# Work to do:
Could you reproduce the records verbatim, starting at the first line and ending at the line that contains "Click the 47.0", with both of those lines included?

(Dataset excerpt)
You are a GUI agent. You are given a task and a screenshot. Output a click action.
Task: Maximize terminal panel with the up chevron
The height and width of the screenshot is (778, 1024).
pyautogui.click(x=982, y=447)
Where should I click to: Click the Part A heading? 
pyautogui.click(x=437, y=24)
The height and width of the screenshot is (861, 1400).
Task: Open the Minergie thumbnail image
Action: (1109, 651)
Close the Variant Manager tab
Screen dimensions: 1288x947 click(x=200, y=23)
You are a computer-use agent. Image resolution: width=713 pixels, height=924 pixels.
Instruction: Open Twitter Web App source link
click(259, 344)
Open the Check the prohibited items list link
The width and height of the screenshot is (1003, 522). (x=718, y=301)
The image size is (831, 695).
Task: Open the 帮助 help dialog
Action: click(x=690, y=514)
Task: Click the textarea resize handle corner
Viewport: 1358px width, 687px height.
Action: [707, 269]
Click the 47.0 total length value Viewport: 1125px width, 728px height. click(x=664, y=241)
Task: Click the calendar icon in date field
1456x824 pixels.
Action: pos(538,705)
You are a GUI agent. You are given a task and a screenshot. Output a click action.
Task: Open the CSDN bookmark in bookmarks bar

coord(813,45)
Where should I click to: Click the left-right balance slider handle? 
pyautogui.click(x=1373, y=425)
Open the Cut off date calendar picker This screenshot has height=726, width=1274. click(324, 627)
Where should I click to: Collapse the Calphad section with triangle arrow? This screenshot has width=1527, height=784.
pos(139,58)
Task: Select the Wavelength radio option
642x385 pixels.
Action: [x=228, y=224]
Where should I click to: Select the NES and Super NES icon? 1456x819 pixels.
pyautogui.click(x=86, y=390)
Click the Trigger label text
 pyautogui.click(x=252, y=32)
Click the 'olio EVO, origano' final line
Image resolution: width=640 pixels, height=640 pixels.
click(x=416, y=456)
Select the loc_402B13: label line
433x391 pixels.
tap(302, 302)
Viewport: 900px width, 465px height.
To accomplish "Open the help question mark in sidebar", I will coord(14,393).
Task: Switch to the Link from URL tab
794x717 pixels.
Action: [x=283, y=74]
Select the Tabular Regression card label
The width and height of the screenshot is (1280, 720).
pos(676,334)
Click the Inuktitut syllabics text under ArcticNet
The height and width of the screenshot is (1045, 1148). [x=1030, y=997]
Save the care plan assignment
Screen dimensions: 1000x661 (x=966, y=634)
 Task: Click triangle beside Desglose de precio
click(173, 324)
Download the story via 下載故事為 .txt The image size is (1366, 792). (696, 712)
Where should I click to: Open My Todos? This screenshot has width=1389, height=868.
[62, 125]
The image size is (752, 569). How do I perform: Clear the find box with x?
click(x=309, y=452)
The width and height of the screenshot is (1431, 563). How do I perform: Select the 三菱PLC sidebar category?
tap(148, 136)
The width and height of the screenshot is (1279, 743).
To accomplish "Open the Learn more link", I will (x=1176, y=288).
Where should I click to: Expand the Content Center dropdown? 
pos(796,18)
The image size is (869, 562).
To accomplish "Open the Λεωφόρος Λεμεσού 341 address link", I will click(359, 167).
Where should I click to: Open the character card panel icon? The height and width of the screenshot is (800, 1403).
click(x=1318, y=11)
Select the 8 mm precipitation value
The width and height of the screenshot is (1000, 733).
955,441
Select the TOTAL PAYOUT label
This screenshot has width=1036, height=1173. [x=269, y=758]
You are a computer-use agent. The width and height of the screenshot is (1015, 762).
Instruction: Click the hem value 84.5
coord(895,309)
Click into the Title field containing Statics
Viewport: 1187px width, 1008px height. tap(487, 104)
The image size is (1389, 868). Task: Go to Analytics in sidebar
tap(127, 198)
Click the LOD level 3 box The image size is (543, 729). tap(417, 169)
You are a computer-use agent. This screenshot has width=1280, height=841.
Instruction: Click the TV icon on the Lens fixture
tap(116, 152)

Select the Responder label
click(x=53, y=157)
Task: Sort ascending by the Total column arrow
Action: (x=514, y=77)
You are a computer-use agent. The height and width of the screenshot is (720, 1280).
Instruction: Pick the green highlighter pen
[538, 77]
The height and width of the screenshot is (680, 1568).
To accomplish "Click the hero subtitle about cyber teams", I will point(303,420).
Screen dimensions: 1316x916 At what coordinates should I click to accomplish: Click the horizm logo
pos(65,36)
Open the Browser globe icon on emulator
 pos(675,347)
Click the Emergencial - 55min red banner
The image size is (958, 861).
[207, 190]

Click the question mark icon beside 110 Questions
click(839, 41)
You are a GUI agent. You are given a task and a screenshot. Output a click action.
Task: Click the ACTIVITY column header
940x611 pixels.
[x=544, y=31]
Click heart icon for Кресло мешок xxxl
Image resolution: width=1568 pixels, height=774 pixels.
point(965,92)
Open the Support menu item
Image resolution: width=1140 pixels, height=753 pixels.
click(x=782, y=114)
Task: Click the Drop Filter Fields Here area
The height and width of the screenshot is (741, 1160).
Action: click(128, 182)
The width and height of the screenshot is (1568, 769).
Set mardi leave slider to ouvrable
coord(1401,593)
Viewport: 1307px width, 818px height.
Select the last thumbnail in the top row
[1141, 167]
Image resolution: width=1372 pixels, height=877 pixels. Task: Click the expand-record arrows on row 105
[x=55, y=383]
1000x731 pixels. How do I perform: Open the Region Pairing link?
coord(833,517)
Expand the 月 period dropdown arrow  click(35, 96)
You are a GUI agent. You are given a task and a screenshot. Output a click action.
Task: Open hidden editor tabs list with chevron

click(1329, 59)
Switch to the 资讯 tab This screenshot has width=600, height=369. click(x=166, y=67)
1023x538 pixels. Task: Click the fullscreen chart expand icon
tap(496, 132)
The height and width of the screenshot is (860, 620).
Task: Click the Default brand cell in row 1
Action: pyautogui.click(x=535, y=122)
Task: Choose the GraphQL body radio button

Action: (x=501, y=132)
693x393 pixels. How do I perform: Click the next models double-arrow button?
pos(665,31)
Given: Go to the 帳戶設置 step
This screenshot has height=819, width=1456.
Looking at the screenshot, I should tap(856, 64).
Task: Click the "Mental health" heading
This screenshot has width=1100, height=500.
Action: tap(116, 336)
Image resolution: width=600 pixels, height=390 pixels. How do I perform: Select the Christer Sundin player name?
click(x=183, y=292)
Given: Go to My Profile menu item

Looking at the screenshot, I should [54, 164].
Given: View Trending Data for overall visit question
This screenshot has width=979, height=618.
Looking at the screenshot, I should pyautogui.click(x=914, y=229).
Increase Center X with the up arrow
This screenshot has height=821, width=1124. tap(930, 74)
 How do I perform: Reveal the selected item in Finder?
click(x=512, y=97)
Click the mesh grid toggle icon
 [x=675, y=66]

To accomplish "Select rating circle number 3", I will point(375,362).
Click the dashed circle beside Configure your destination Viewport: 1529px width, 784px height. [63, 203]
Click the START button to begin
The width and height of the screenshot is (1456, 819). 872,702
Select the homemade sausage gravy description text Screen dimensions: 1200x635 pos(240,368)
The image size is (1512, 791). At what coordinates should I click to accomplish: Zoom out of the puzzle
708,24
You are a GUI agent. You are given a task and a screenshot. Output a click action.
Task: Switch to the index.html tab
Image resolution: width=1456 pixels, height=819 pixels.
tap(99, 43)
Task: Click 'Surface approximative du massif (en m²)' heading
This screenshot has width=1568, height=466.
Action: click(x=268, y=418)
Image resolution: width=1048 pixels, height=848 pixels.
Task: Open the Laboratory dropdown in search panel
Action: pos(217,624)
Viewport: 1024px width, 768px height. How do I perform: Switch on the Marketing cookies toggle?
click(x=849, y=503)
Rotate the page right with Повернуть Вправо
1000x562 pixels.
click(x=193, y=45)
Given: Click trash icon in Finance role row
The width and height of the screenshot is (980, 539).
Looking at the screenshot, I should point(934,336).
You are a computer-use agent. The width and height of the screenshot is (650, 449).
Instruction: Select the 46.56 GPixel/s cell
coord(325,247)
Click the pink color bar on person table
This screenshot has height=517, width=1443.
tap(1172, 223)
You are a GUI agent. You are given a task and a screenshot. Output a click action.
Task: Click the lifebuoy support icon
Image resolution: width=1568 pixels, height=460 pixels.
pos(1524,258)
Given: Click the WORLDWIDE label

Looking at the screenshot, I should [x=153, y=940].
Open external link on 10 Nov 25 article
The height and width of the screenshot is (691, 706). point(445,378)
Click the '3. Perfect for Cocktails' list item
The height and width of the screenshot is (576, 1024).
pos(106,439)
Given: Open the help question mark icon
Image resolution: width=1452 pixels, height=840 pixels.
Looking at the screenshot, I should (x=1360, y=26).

# Result of this task:
You are a GUI agent. You are given a task and a screenshot. Output a click action.
Task: Maximize terminal panel with the up chevron
The height and width of the screenshot is (778, 1024).
pyautogui.click(x=982, y=447)
Where should I click to: Click the Part A heading? 
pyautogui.click(x=437, y=24)
The height and width of the screenshot is (861, 1400).
Task: Open the Minergie thumbnail image
Action: (1109, 651)
Close the Variant Manager tab
Screen dimensions: 1288x947 click(x=200, y=23)
You are a computer-use agent. Image resolution: width=713 pixels, height=924 pixels.
Instruction: Open Twitter Web App source link
click(259, 344)
Open the Check the prohibited items list link
The width and height of the screenshot is (1003, 522). (x=718, y=301)
The image size is (831, 695).
Task: Open the 帮助 help dialog
Action: click(x=690, y=514)
Task: Click the textarea resize handle corner
Viewport: 1358px width, 687px height.
Action: [707, 269]
Click the 47.0 total length value Viewport: 1125px width, 728px height. click(x=664, y=241)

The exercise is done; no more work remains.